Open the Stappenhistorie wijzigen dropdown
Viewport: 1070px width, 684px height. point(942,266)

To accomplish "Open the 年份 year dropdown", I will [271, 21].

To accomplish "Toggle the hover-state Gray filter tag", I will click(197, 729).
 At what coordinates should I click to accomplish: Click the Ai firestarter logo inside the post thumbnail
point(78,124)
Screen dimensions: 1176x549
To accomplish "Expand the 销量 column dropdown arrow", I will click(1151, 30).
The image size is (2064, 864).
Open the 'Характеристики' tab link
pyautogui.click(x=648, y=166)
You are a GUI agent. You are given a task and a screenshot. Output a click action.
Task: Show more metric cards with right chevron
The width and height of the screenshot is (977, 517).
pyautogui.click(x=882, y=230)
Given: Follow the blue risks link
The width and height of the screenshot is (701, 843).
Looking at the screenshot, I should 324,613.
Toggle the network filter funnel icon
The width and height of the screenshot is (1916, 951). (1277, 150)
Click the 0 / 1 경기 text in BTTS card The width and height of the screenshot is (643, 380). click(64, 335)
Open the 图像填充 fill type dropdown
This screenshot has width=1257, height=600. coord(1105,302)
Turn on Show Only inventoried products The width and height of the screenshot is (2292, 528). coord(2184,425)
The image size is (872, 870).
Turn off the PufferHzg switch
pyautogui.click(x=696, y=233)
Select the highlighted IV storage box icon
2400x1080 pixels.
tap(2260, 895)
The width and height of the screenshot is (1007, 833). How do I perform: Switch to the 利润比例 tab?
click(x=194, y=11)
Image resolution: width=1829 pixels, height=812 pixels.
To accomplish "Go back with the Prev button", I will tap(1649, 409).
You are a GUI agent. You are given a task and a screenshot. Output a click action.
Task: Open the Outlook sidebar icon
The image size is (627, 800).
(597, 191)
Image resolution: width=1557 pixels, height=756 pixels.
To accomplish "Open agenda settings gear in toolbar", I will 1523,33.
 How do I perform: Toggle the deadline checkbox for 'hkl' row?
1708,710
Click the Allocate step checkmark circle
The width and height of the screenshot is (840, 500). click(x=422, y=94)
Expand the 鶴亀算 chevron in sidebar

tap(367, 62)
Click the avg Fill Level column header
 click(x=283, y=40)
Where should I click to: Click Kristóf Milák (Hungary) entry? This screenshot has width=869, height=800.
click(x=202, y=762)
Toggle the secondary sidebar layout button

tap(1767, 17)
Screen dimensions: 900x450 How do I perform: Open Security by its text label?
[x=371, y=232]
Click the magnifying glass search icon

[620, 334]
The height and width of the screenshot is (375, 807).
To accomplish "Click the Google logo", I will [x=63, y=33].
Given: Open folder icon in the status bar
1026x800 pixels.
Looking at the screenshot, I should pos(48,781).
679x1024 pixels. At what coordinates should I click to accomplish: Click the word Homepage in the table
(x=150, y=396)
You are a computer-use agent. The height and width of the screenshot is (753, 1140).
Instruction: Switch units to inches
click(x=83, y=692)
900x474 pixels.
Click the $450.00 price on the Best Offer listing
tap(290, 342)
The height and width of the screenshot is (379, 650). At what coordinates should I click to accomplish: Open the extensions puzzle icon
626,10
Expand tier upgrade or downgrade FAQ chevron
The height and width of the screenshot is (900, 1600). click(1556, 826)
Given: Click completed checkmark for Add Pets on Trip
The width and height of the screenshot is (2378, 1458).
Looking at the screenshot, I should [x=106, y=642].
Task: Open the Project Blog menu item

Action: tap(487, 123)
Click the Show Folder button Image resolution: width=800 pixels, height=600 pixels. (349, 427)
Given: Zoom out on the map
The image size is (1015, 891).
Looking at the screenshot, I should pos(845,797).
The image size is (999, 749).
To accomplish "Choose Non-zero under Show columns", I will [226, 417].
=======
## Exercise requirements
Where the listing above reaches the line that contains "Given: Follow the blue risks link", start retyping, and finish with the line that contains "Click the 0"; reproduce those lines exactly and no others.

## Task result
Given: Follow the blue risks link
The width and height of the screenshot is (701, 843).
Looking at the screenshot, I should 324,613.
Toggle the network filter funnel icon
The width and height of the screenshot is (1916, 951). (1277, 150)
Click the 0 / 1 경기 text in BTTS card The width and height of the screenshot is (643, 380). click(64, 335)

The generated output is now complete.